Please don't hate me please don't hate me please don't hate me pleasepleaseplea—

"It's fine." I almost choked at the sound of that.

"Huh...?" My head perked up.

What...?

The boy looked unfazed, yet he seemed... happy? Maybe even proud? "If it's you, doll," Stepping at my side, I had to crane my head to look at him. "I don't mind."

'I don't mind', those words repeated on and on in my head like a mantra. He doesn't... care? Does that mean... he's okay with me? I flinched at the touch of his thumb pressing lightly at my cheek. "Don't cry, it doesn't suit you." He ordered bluntly, yet there was a sort of softness to it.

It felt... nice.

My head bobbed downwards as my eyes landed on the ground. My heart... I can feel it but, it doesn't feel bad. "Mmn." I let out.

"Anyways," Sasori tore away his attention to the blueprints. "What was that you said about this?"

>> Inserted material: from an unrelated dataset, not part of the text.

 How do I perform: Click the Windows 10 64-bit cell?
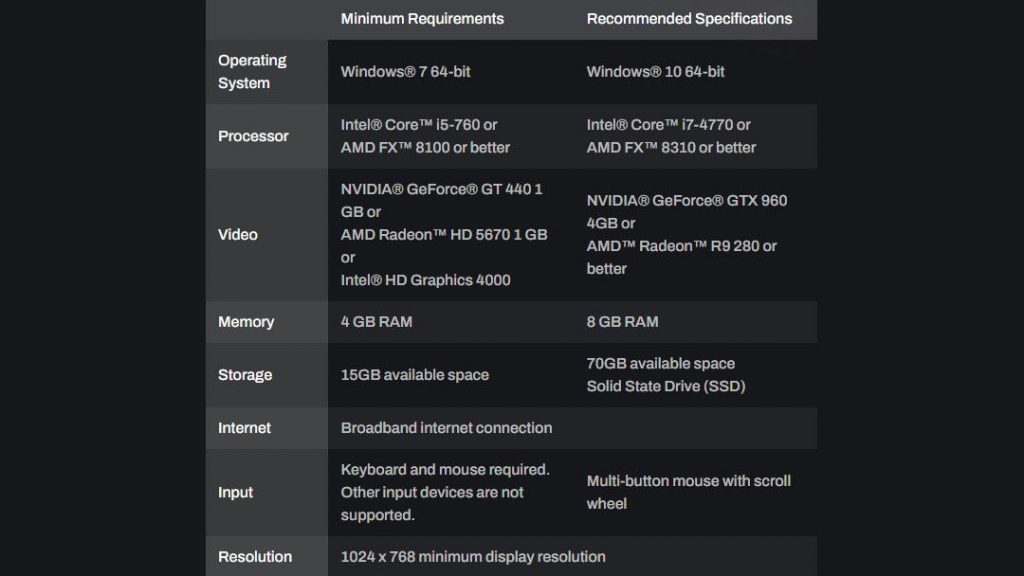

"A-Ah!" I stammered, raising my hands frantically. It just slipped out! "I, well— I," I hung my head. "I just think that it... seems impractical."

The redhead tilted his head, expression never changing— like he wasn't capable of doing so. "Care to explain?"

My lips pushed together. "I mean," My words paused, forming my thoughts out slowly. "For it to only capture... it seems less versatile and more— more of a hassle." I suddenly just realized what I just said. "Uh— well," I fumbled on my words with shakey hands. "I mean— it can be used efficiently as support! I just," I swallowed the lump in my throat sheepishly. "Feel like something can be changed."

From the corners of my eyes, the redhead placed a hand over his mouth in thought. "I see," Before I could apologize, I felt a hand on mine. I gasped, focusing my attention on him— he was smiling. "Thank you."

'Thank you'. When was the last time someone said that to me? Everything slowed to a stop right there and then.

I couldn't believe it: I was thanked. For something that wasn't even that good! Or— or even that important.

I... liked it.

"Thank you..." I felt compelled to say. "Thank you..."

"Stop repeating it."

"Sorry."

"Stop that as well."

"Doll, is there something wrong?" I dreaded that line.

Tilting my head up at my relative who stared back at me with the same half-lidded eyes, I forced a smile. "I'm— I'm fine," I said.

"That doesn't sound like it."

Standing up from his desk, he approached me. His messy red hair swayed as his head cocked to the side. "You know I hate waiting, say it." I flinched at the harsh tone, causing the boy to blink. I watched him sigh (I can't believe I bothered him— again.), "I mean, can you tell me?"